Starting at the line with "The image size is (872, 558).", repeat every line exactly until the records end, including the last one.

════

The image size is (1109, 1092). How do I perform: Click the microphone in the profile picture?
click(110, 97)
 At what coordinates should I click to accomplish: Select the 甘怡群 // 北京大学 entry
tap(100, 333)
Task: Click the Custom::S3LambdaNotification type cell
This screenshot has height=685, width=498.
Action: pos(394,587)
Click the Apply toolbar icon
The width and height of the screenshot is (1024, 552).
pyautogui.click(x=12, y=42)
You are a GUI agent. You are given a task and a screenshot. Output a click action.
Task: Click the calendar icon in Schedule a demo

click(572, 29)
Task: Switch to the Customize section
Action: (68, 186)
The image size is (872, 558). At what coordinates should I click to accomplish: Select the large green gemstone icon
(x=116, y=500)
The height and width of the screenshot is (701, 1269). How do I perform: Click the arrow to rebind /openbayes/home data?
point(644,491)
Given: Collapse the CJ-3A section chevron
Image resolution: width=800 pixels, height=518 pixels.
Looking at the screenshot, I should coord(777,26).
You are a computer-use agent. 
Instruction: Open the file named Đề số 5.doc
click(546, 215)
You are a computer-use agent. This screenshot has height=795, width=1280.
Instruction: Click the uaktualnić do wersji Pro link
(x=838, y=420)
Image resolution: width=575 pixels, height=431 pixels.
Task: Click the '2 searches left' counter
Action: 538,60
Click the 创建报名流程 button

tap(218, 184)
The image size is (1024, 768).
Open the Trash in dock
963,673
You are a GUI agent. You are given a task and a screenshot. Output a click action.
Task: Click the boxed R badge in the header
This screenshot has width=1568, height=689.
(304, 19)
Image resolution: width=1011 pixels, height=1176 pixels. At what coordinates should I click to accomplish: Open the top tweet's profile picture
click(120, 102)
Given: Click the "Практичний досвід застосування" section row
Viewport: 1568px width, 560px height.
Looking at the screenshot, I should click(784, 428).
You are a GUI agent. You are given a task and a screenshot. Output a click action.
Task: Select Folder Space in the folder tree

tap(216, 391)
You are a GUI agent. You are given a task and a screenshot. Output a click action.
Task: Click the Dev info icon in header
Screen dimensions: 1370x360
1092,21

════

Solution to this task
The image size is (872, 558). At what coordinates should I click to accomplish: Select the large green gemstone icon
(x=116, y=500)
The height and width of the screenshot is (701, 1269). How do I perform: Click the arrow to rebind /openbayes/home data?
point(644,491)
Given: Collapse the CJ-3A section chevron
Image resolution: width=800 pixels, height=518 pixels.
Looking at the screenshot, I should coord(777,26).
You are a computer-use agent. 
Instruction: Open the file named Đề số 5.doc
click(546, 215)
You are a computer-use agent. This screenshot has height=795, width=1280.
Instruction: Click the uaktualnić do wersji Pro link
(x=838, y=420)
Image resolution: width=575 pixels, height=431 pixels.
Task: Click the '2 searches left' counter
Action: 538,60
Click the 创建报名流程 button

tap(218, 184)
The image size is (1024, 768).
Open the Trash in dock
963,673
You are a GUI agent. You are given a task and a screenshot. Output a click action.
Task: Click the boxed R badge in the header
This screenshot has width=1568, height=689.
(304, 19)
Image resolution: width=1011 pixels, height=1176 pixels. At what coordinates should I click to accomplish: Open the top tweet's profile picture
click(120, 102)
Given: Click the "Практичний досвід застосування" section row
Viewport: 1568px width, 560px height.
Looking at the screenshot, I should click(784, 428).
You are a GUI agent. You are given a task and a screenshot. Output a click action.
Task: Select Folder Space in the folder tree

tap(216, 391)
You are a GUI agent. You are given a task and a screenshot. Output a click action.
Task: Click the Dev info icon in header
Screen dimensions: 1370x360
1092,21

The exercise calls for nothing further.